Rationale: Effective and rapid bacterial clearance is a fundamental determinant of outcomes in sepsis. DJ-1 is a well-established reactive oxygen species (ROS) scavenger.
Objectives: Because cellular ROS status is pivotal to inflammation and bacterial killing, we determined the role of DJ-1 in bacterial sepsis.
Methods: We used cell and murine models with gain- and loss-of-function experiments, plasma, and cells from patients with sepsis.

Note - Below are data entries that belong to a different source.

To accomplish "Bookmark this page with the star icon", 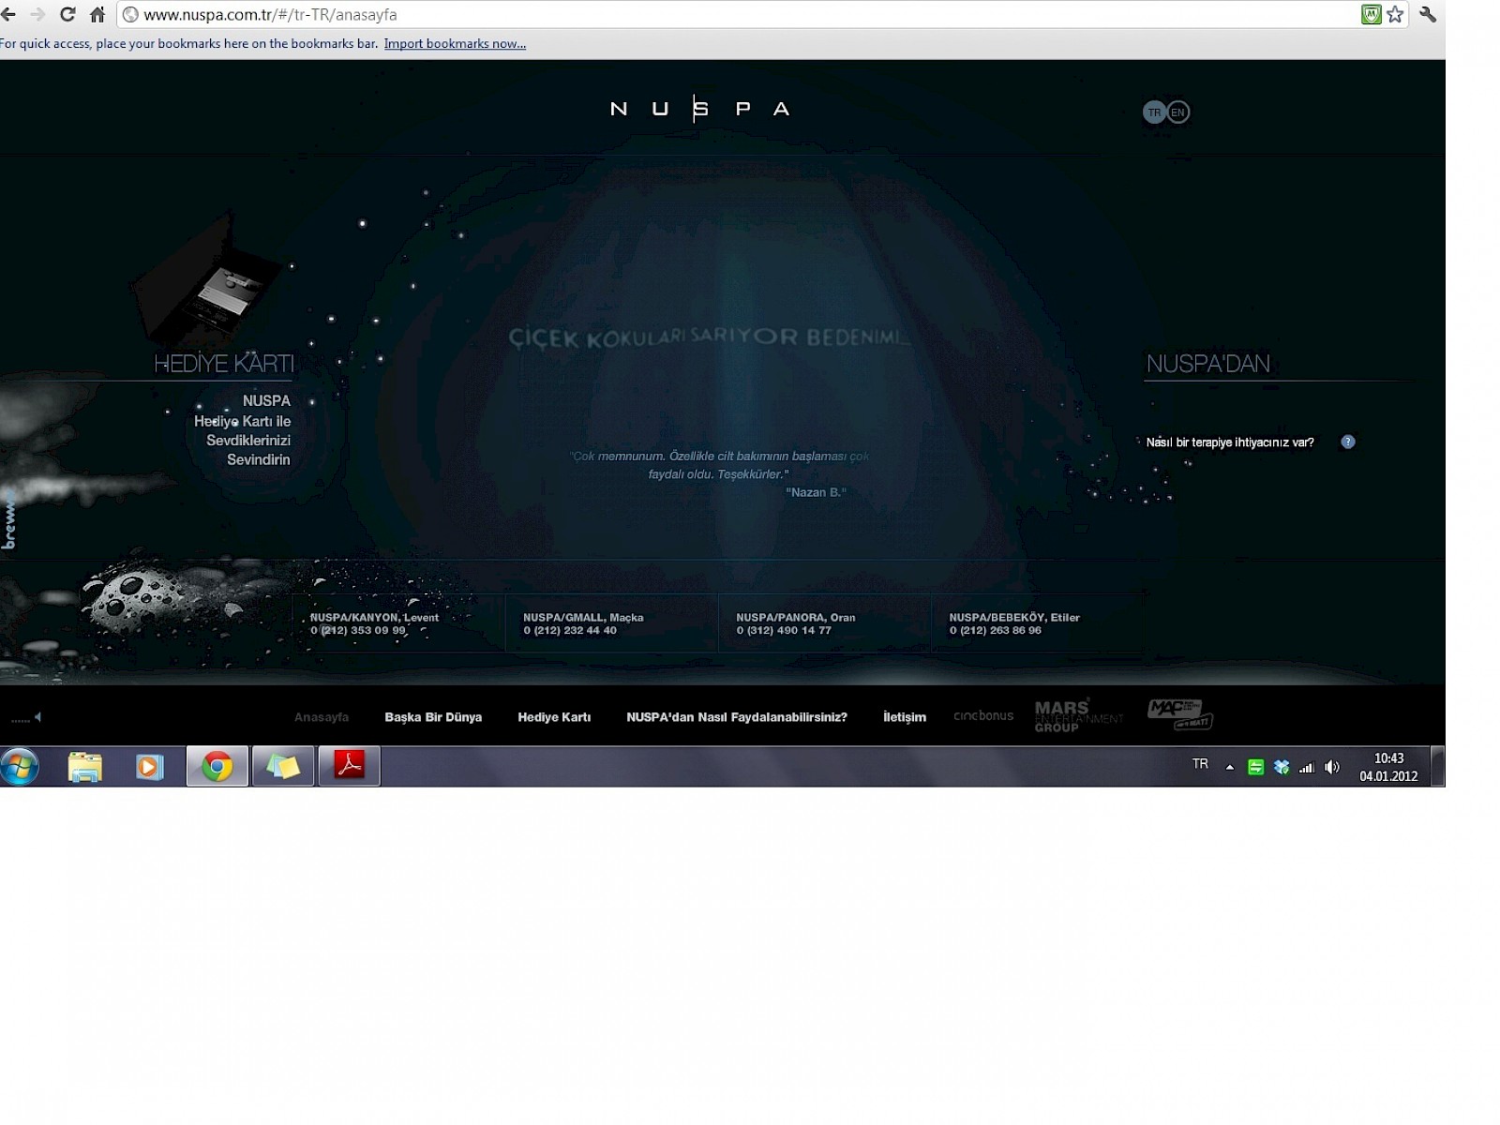I will 1395,15.
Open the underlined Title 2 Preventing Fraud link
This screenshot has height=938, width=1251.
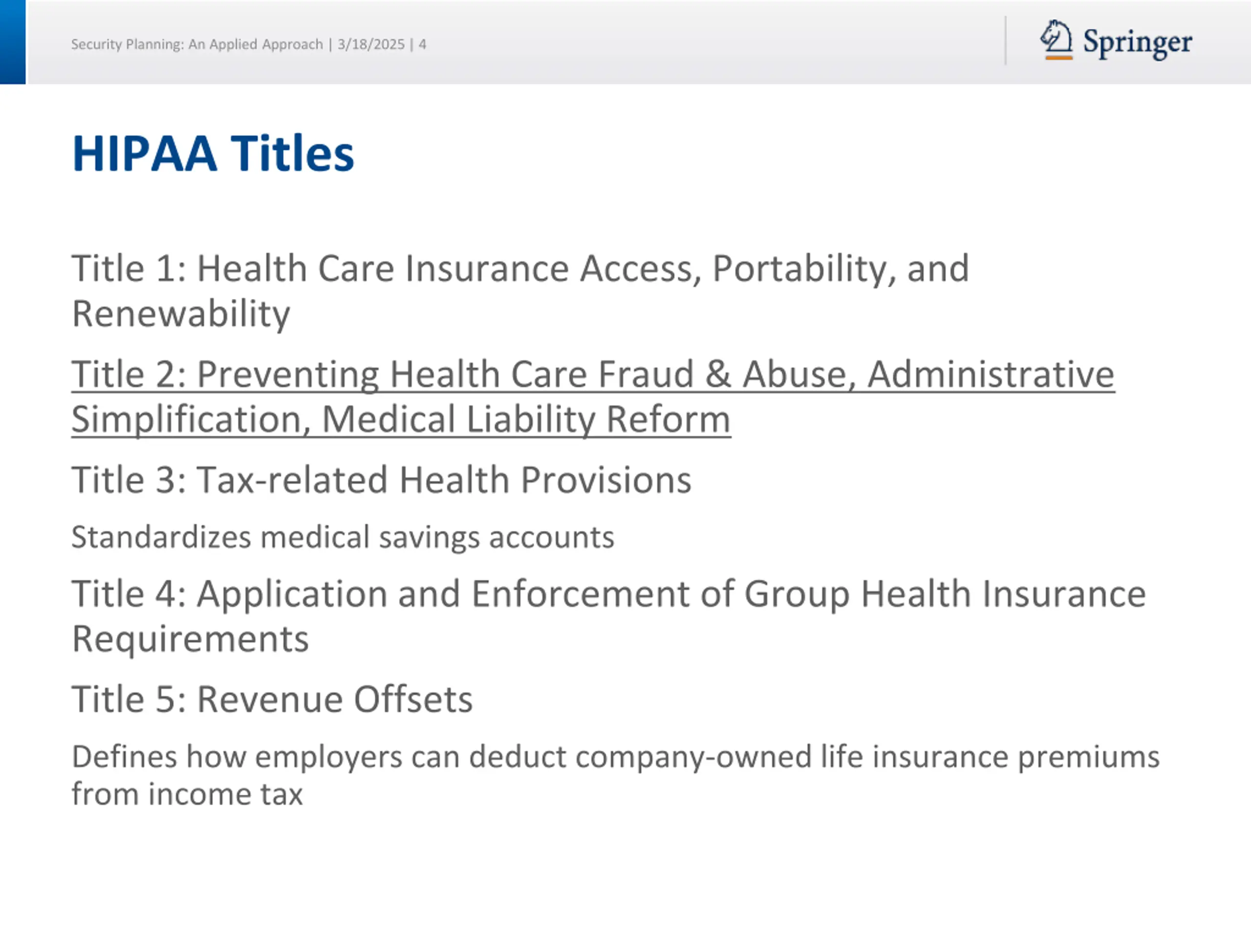[592, 374]
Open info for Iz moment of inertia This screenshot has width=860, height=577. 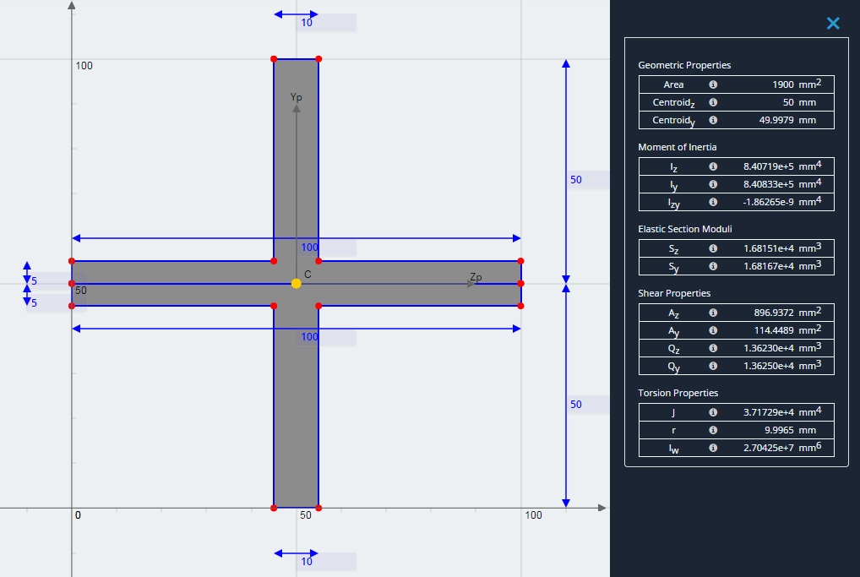713,166
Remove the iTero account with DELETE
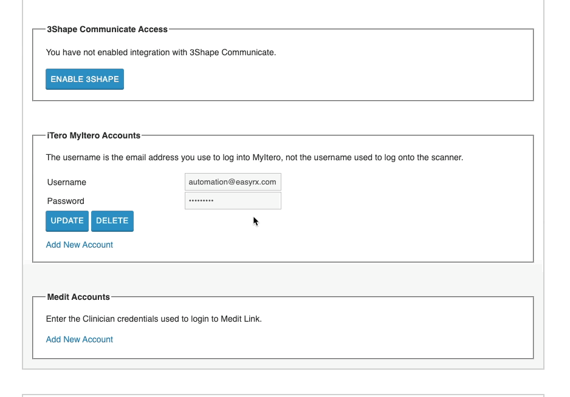This screenshot has height=397, width=570. pos(112,221)
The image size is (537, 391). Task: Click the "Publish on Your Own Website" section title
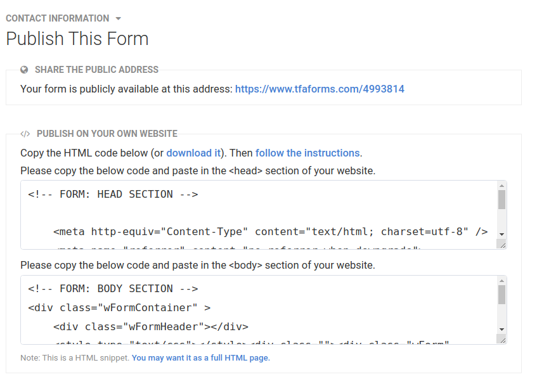[x=107, y=134]
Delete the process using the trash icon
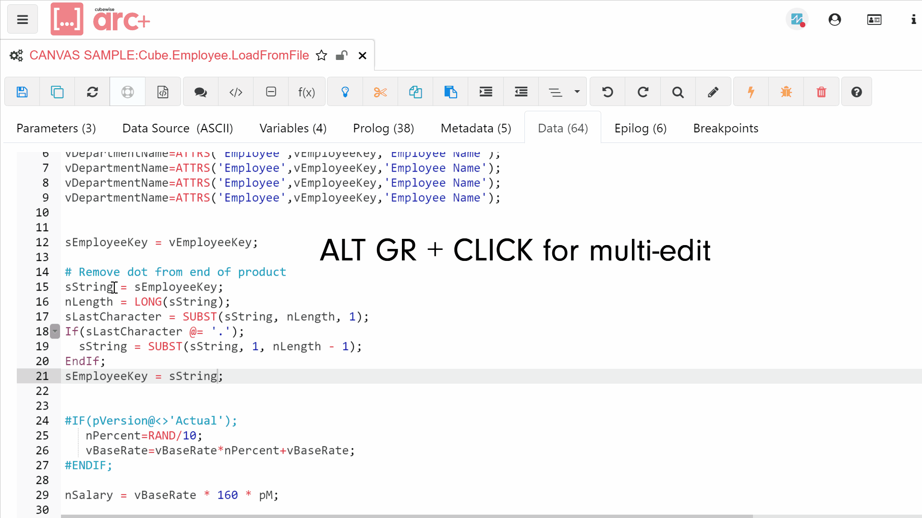This screenshot has width=922, height=518. click(821, 92)
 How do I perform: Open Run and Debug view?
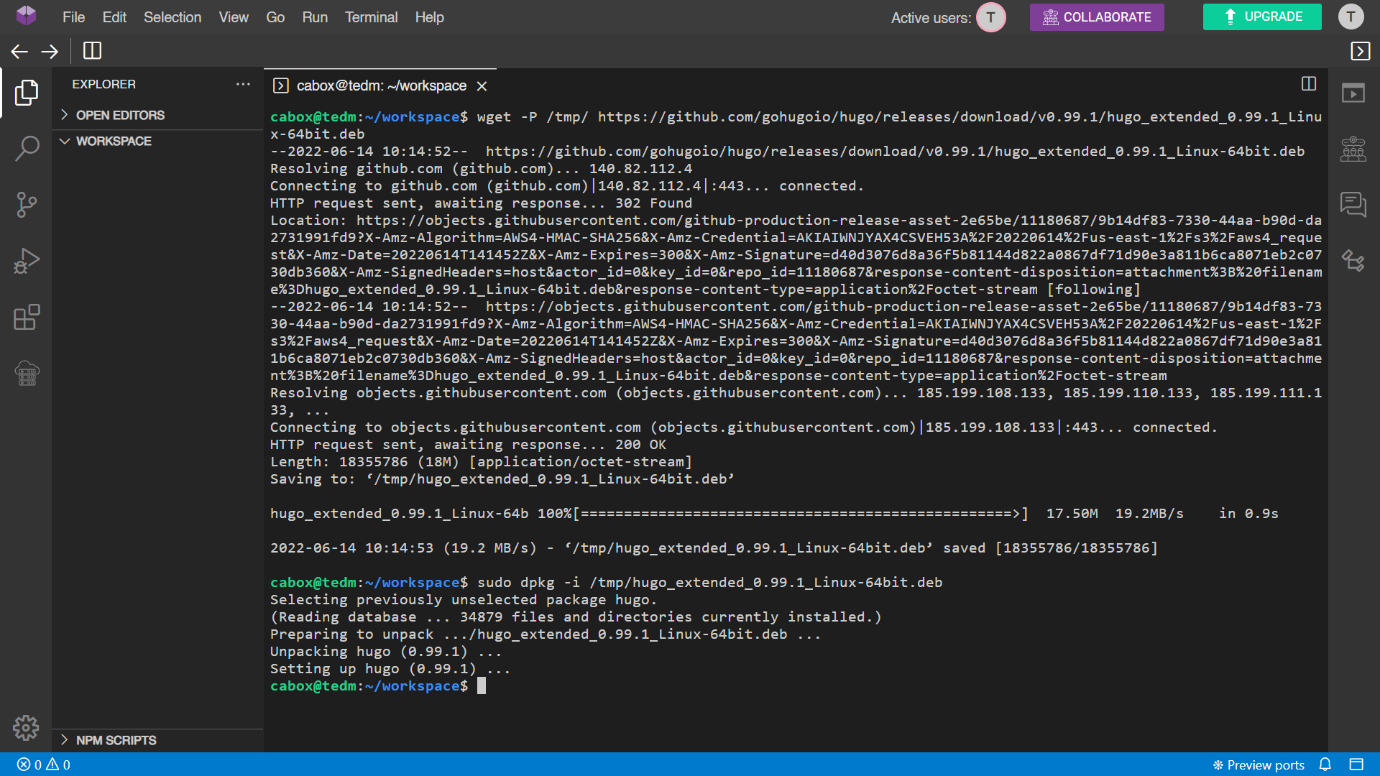tap(27, 261)
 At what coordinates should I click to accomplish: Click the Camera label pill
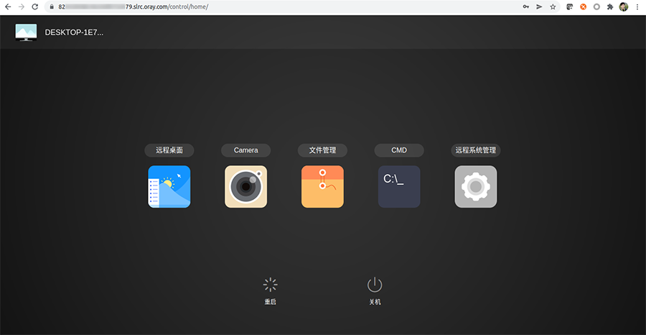click(245, 150)
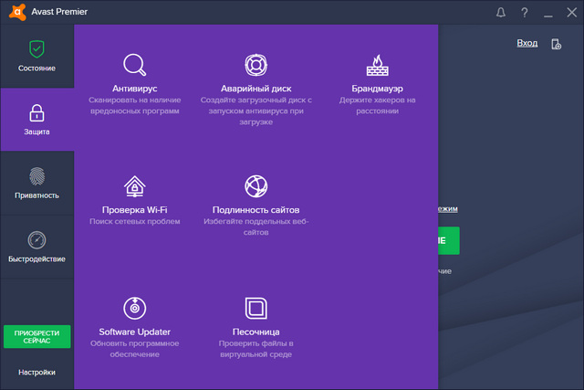Click the device icon beside Вход
The image size is (584, 390).
pos(556,43)
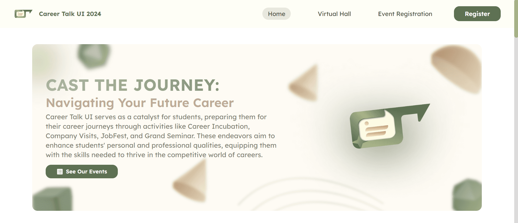The height and width of the screenshot is (223, 518).
Task: Click the large green chat bubble hero logo
Action: [x=389, y=126]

Measurements and main results: Stimulation of bone marrow-derived macrophages (BMMs) with endotoxin resulted in increased DJ-1 mRNA and protein expression. Cellular and mitochondrial ROS was increased in DJ-1-deficient (-/-) BMMs compared with wild-type. In a clinically relevant model of polymicrobial sepsis (cecal ligation and puncture), DJ-1-/- mice had improved survival and bacterial clearance. DJ-1-/- macrophages exhibited enhanced phagocytosis and bactericidal activity in vitro, and adoptive transfer of DJ-1-/- bone marrow-derived mononuclear cells rescued wild-type mice from cecal ligation and puncture-induced mortality. In stimulated BMMs, DJ-1 inhibited ROS production by binding to p47phox, a critical component of the NADPH oxidase complex, disrupting the complex and facilitating Nox2 (gp91phox) ubiquitination and degradation. Knocking down DJ-1 (siRNA) in THP-1 (human monocytic cell line) and polymorphonuclear cells from patients with sepsis enhanced bacterial killing and respiratory burst. DJ-1 protein levels were elevated in plasma from patients with sepsis. Higher levels of circulating DJ-1 were associated with increased organ failure and death.
Conclusions: These novel findings reveal DJ-1 impairs optimal ROS production for bacterial killing with important implications for host survival in sepsis.
Keywords: DJ-1/PARK7; NADPH oxidase; bacterial clearance; reactive oxygen species; sepsis.